> Exercise instructions:
a) Check the passage about a childhood first poem and a grandmother. For each statement, answer yes or no and quote the words from the passage that decide it. (i) The narrator first wrote at age nine. (ii) The grandmother praised the poem. (iii) The grandmother pointed at books by Tolstoy.
b) Pick up the passage about a childhood first poem and a grandmother where it ends, and write what comes next.

> Quoted text:
--------------------------------------------------
I wrote for the first time when I was nine. It was a poem, a half-page long. I wrote it in cursive as neatly as a nine-year old could. That way, my grandmother would be able to read it. Or I’d be able to read it to her fluidly without “ums”, since it was written so clearly.

My grandma glanced at it. “If you keep at it,” she grumped, “you’ll be cleaning toilets for living.”

That’d be a horrifying profession, I thought, shuddering. I had a hyper-sensitive sense of smell and could detect the stench of mildew and waste carried shamelessly by our nineteenth century crumbly building’s drafts, and by impudent winds blowing through a tiny window leaf of our apartment. (I could’ve been a hound in one of my past lives.)

I must have wiggled my nose excessively because my grandma said that I’d be better off as a professional sniffer…the way I study at school and the type of books I read, I’d never get into a college. “You’d be sniffing shit for kopeikas,” she snapped. “Here!” she pointed her thick, straight index finger with a pale-rose nail polish at the volumes of Pushkin and Lermontov on our bookshelves, “you can get a head start.”
--------------------------------------------------
> Dataset entries:
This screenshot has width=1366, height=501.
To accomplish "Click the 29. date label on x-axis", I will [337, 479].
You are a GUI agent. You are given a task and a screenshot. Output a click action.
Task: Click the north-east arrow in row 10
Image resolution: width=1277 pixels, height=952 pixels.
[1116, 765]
--------------------------------------------------
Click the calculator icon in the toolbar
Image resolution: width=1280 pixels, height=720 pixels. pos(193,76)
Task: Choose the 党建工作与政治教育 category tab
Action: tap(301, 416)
--------------------------------------------------
> Answers for this exercise:
a)
(i) Yes: "I wrote for the first time when I was nine."
(ii) No: "If you keep at it," she grumped, "you’ll be cleaning toilets for living."
(iii) No: "the volumes of Pushkin and Lermontov on our bookshelves"

b)
I didn’t want to read Pushkin and Lermontov—they sounded too rhymey, which felt like a rolling pin working through my grey matter, flattening anything that was once three-dimensional. I also didn’t like the fact that Pushkin and Lermontov died senseless deaths at a young age—stupid duels.

Regardless, I loved fairytales and science fiction and fantasy and anything that had nothing to do with the world in which I lived. But go and try convincing my grandma that Alexander Beliayev, Fredric Brown, Asimov, and Arkady & Boris Strugatsky, to name a few, were as good as Chekhov, Dostoevsky, and Gogol. It’s like trying to prove to her that the WWII was won in collaboration with other nations. “Stalin and Russians won the war,” she’d say, “period!”

So I kept my prose and poems to myself, writing them in my head for over thirty years until I’d begun running out of terabytes in my memory. That was a surprise, since I always believed that the human mind was a limitless repository modeled after the universe’s infinite expanse. I guess anything ethereal or material that’s confined to a box, a.k.a. a skull, is bound to run out of space sooner or later. This fact compelled me to start putting it all down on paper. Hence, you are here. Welcome!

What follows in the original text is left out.